En sık başvurdukları algı operasyonlarının başında ise Eski Türkiye-Yeni Türkiye metaforları geliyor. Eski Türkiye’de var olan özellikle dindar insanların sorunlarını sözüm ona çözdüklerini söylüyorlar. Okullardaki başörtüsü yasağını kaldırdıklarını, başörtülü kadınların asker ya da polis bile olabildiklerini, memleketin her köşesini imam hatip okullarıyla doldurduklarını anlatıyorlar.

***

Pazar günü Adana’da Furkan Vakfı’nın basın açıklaması sırasında işte o başörtülü kadın polislerin nasıl da hoyratlaşabildiklerine şahit olduk. Polislerin copu altında feryat eden, âdeta öldüresiye dövülen insanlar, tıpkı doksanlı yıllarda olduğu gibi dindar insanlardı. Çarşaflı kadınlar yerlerde sürüklendi, sakallı erkeklerin başları yarıldı. Kameralar önünde böylesine vahşice muameleye tabi tutulan insanların, nezarethanenin kapalı kapıları ardında yaşadıklarını varın siz düşünün.

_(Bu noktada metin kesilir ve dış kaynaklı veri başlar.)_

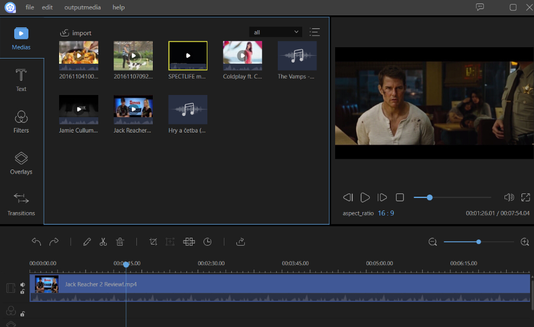Select the crop tool in timeline toolbar
The image size is (534, 327).
pyautogui.click(x=153, y=242)
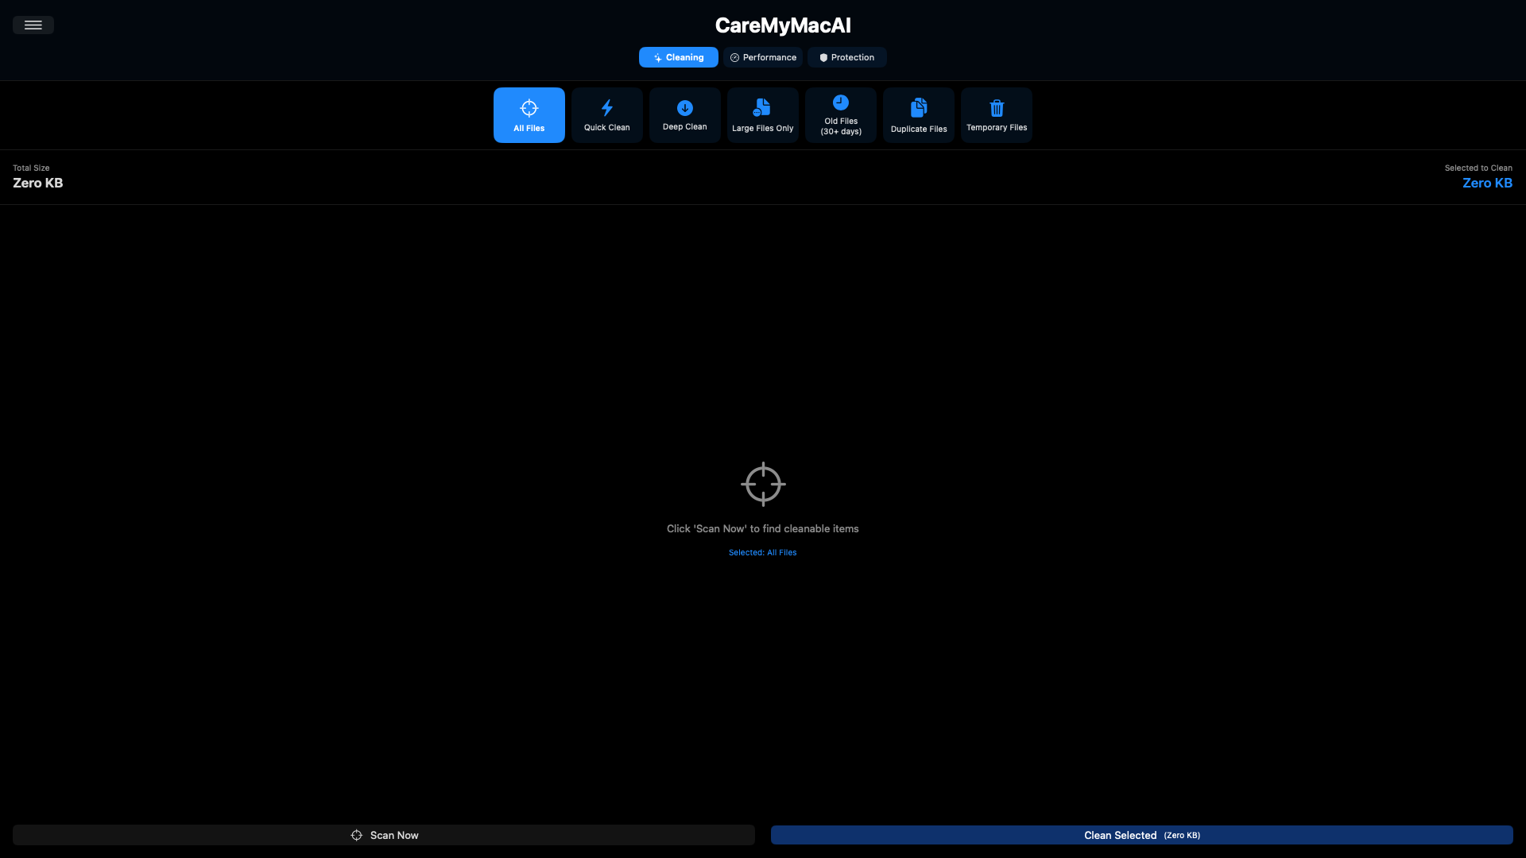Select the All Files scan mode icon
The width and height of the screenshot is (1526, 858).
tap(529, 107)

Yirmi yılın sonunda Adana’da bir kez daha ortaya çıkan tablonun hepimize hatırlattığı gerçek şu ki; bu beylerin iddia ettiği gibi ne rejim değişti, ne de devletin gaddarlığı değişti. Değişen, sistemin ya da rejimin mahiyeti değil, sadece gücü elinde tutan aktörlerin isimleri ve görüntüleri oldu.

Eski Türkiye’de de insan hakları pervasızca çiğneniyordu, Yeni Türkiye’de de insan hakları pervasızca çiğneniyor. Üstelik Eski Türkiye’de iletişim imkânları da bu kadar yaygın değildi. Bir yerde meydana gelen zulümden haberdar olabilmemiz için ya bir televizyon kamerası ya da bir gazetenin foto muhabirinin orada olması gerekiyordu. Bugünse sokaktaki herhangi bir hak ihlali o anda ülke gündemine girebiliyor. Buna rağmen zalimlerin fütursuzluğu ise aynen devam ediyor.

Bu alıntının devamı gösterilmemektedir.